Alveolar hemorrhage after parenteral injection of industrial silicone

Hemorragia alveolar após injeção parenteral de silicone industrial


Ronaldo Ferreira Macedo; Ricardo Ananias Lobão; Eduardo Mello De Capitani; Maira Eliza Petrucci Zanovello; Paula Catarina Caruso; Maurício Souza de Toledo Leme; Elza Maria Figueiras Pedreira de Cerqueira; Lair Zambon




To the Editor:

A previously healthy 24-year-old male-to-female transsexual presented with a 48-h history of dyspnea, fever, and signs of severe hypoxemia (SpO2, 72%). The patient reported having undergone an illegal procedure 10 days prior, when industrial liquid silicone had been injected into her buttocks for cosmetic purposes. The patient had previously received silicone breast implants. After admission, the patient rapidly evolved to severe respiratory failure and required mechanical ventilation. During intubation and throughout the period on mechanical ventilation, pulmonary bleeding was observed. Her hemoglobin level was 6 g/dL (hematocrit, 18%), and she was given a blood transfusion. Her platelet count, partial thromboplastin time, and prothrombin time were all normal.

Chest CT scans showed patchy, bilateral ground-glass opacities, suggestive of alveolar hemorrhage, and bibasilar consolidations (Figure 1). Mild bilateral pleural effusion was also observed. Ultrasound examination of the site of the injection showed no abnormal liquid collection that would require drainage or any other type of surgical intervention. Because of the severe hypoxemia, bronchoscopy and BAL were not performed. Blood cultures were negative throughout the treatment period.

The patient was given a diagnosis of silicone pulmonary embolism with alveolar hemorrhage, which was initially treated with mechanical ventilation, accompanied by methylprednisolone pulse therapy, together with a 14-day course of empirical antimicrobial therapy (with oxacillin and ceftriaxone). The evolution was favorable, her hemoglobin level gradually returning to a value that was within the normal range (11.4 g/dL). On post-admission day 14, she was extubated and her SpO2 was 91%. On post-admission day 21, her overall health status was good and she was discharged.
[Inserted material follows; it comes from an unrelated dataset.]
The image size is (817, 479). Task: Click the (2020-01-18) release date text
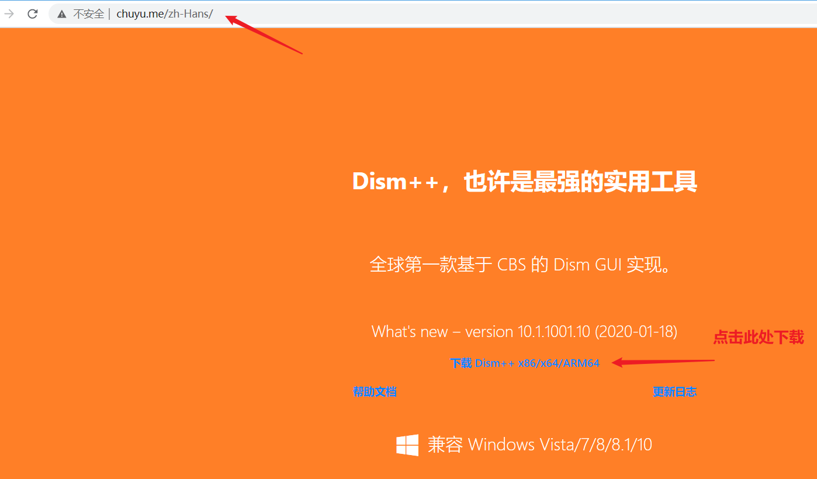pos(636,331)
Silicone is the chemical and commercial name for polydimethylsiloxane (dimethicone), an organic compound comprising a chain of alternating silicon and oxygen atoms bonded to other organic groups. The chemical state of the polymer-gel (elastomer), liquid, or solid-is determined by the number of cross-links in the molecule.(1) It has been long considered an inert compound with good thermal stability, favoring its use in medicine in various implantable devices. In its pure form, silicone has been used in cosmetic and esthetic procedures for the last five decades, and it is known to produce minimal tissue reactions and no significant immune response, although, in many countries, it is approved only for use in breast augmentation devices and is prohibited as an injectable liquid.(2) However, the widespread underground practice of industrial liquid silicone injection within the transsexual community worldwide has produced various cases featuring a variety of severe reactions, mainly involving the lungs and the central nervous system.(2,3) That is probably related to impurities present in, or the adulteration of, industrial silicone, which can provoke subcutaneous infection (cellulitis) and distant mass formation due to silicone migration, as well as nodules, necrosis, granulomatous hepatitis, regional lymphadenopathy, and lung injury due to pulmonary embolization, alveolar hemorrhage, pneumonitis, and acute respiratory distress syndrome.(3)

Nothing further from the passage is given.